Once you find the line that contains "Where should I" in the entries below, give it again along with every following line, unchanged, through the final one.

[Data for this task — start]

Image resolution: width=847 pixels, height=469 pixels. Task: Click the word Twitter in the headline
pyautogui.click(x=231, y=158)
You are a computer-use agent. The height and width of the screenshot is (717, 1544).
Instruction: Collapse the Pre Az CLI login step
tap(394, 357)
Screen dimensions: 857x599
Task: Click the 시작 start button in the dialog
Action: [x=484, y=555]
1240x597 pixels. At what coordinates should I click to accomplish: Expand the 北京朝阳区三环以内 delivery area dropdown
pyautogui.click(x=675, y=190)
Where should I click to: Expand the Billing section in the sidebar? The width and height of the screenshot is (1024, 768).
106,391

[Data for this task — finish]

Output for this task
Where should I click to: Expand the Billing section in the sidebar? The width and height of the screenshot is (1024, 768).
106,391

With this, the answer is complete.